Material del ejercicio =

-.-.-

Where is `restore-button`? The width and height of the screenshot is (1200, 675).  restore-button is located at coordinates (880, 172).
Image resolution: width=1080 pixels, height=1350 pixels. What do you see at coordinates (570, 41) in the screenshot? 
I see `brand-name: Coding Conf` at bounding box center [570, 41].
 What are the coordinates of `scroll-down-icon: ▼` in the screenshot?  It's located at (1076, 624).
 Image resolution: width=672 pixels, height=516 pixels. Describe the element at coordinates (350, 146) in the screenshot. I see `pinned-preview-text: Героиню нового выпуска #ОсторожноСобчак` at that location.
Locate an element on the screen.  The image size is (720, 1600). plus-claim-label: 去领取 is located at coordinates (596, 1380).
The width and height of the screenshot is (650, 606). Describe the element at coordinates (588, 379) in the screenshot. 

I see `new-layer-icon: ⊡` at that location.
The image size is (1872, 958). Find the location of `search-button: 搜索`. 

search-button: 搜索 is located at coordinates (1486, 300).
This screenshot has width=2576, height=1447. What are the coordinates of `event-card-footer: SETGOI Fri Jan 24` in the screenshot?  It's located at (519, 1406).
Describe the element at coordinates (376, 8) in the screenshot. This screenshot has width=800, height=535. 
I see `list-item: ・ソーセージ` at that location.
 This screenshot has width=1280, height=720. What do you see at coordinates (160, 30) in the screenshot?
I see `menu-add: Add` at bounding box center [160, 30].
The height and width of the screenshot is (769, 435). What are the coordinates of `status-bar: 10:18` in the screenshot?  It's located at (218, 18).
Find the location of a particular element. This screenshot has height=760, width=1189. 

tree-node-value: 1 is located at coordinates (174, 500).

-.-.-

Consigna = Vuelve a escribir el listado anterior completo, línea por línea y sin ningún cambio.

Solución =
Where is `restore-button`? The width and height of the screenshot is (1200, 675).  restore-button is located at coordinates (880, 172).
Image resolution: width=1080 pixels, height=1350 pixels. What do you see at coordinates (570, 41) in the screenshot? 
I see `brand-name: Coding Conf` at bounding box center [570, 41].
 What are the coordinates of `scroll-down-icon: ▼` in the screenshot?  It's located at (1076, 624).
 Image resolution: width=672 pixels, height=516 pixels. Describe the element at coordinates (350, 146) in the screenshot. I see `pinned-preview-text: Героиню нового выпуска #ОсторожноСобчак` at that location.
Locate an element on the screen.  The image size is (720, 1600). plus-claim-label: 去领取 is located at coordinates (596, 1380).
The width and height of the screenshot is (650, 606). Describe the element at coordinates (588, 379) in the screenshot. 

I see `new-layer-icon: ⊡` at that location.
The image size is (1872, 958). Find the location of `search-button: 搜索`. 

search-button: 搜索 is located at coordinates (1486, 300).
This screenshot has width=2576, height=1447. What are the coordinates of `event-card-footer: SETGOI Fri Jan 24` in the screenshot?  It's located at (519, 1406).
Describe the element at coordinates (376, 8) in the screenshot. This screenshot has width=800, height=535. 
I see `list-item: ・ソーセージ` at that location.
 This screenshot has width=1280, height=720. What do you see at coordinates (160, 30) in the screenshot?
I see `menu-add: Add` at bounding box center [160, 30].
The height and width of the screenshot is (769, 435). What are the coordinates of `status-bar: 10:18` in the screenshot?  It's located at (218, 18).
Find the location of a particular element. This screenshot has height=760, width=1189. 

tree-node-value: 1 is located at coordinates (174, 500).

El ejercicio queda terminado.